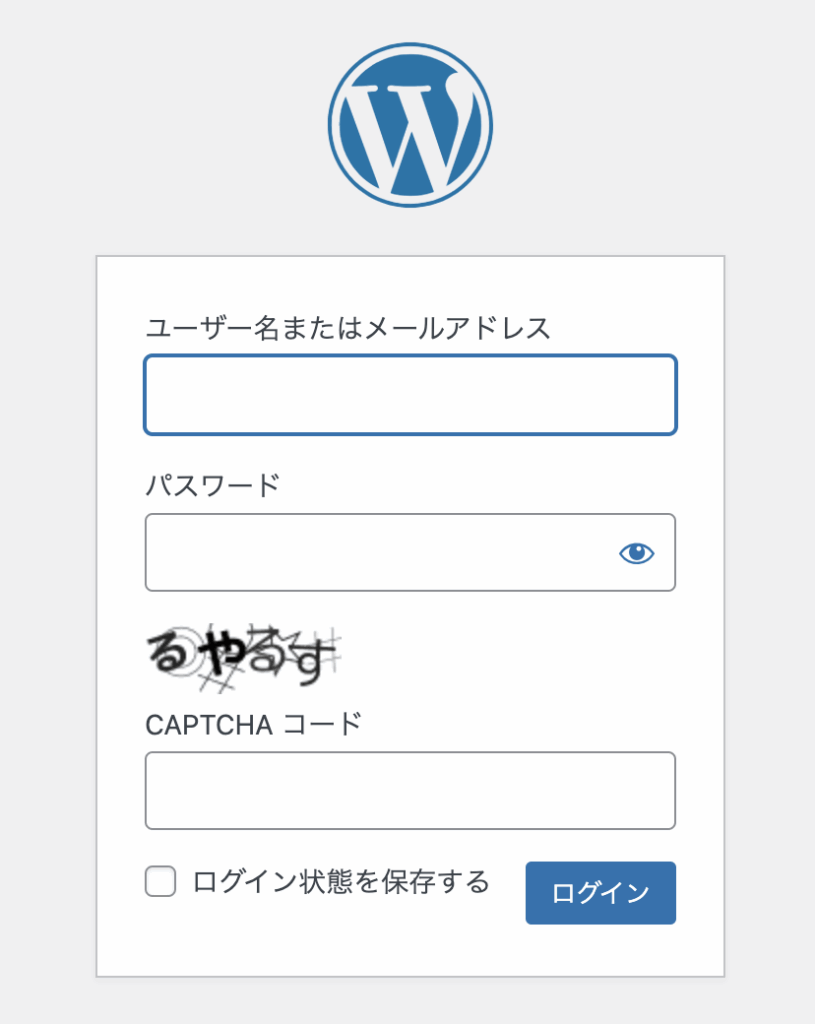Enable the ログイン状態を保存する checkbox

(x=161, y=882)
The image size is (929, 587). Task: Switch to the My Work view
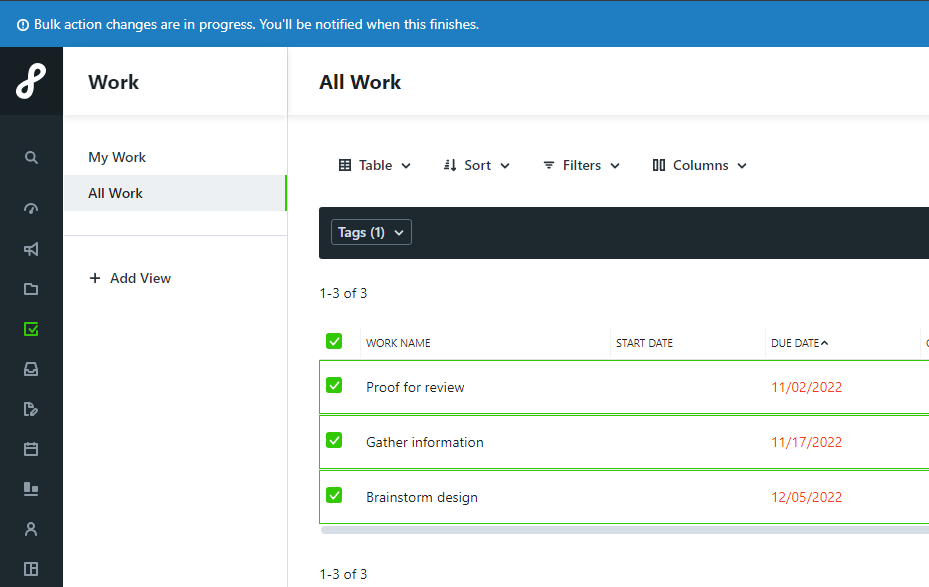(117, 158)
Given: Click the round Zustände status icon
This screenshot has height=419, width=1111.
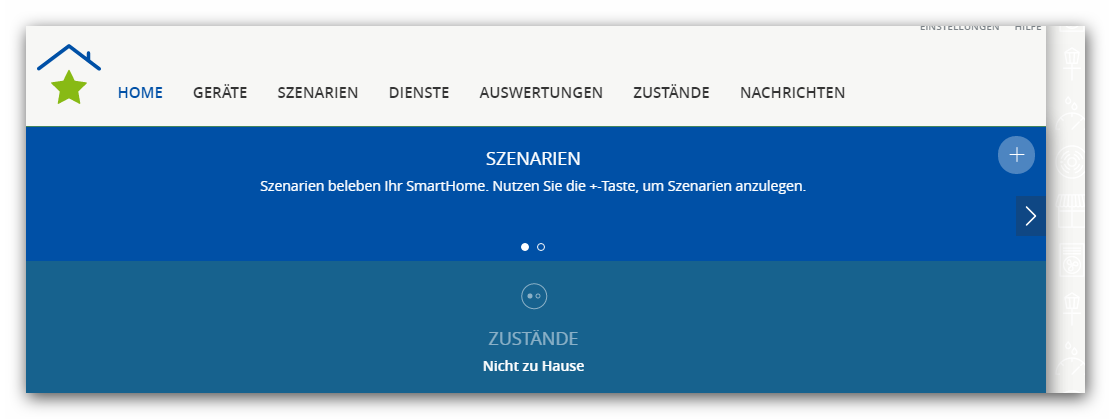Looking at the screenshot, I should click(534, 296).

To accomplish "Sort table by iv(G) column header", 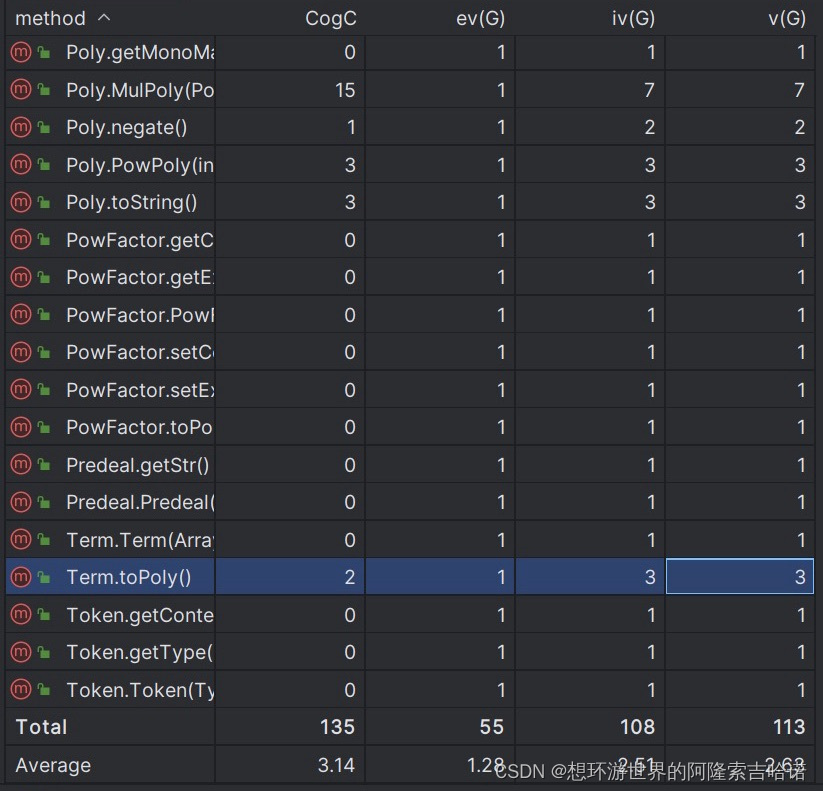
——————————
**WORK INSTRUCTIONS:** No pictures belong in the output. It should reproduce exactly the lines from the one containing "Given: Click the round Zustände status icon" through the end of the data, both ends included.

**TASK RESULT:**
Given: Click the round Zustände status icon
This screenshot has height=419, width=1111.
Looking at the screenshot, I should click(534, 296).

To accomplish "Sort table by iv(G) column header", 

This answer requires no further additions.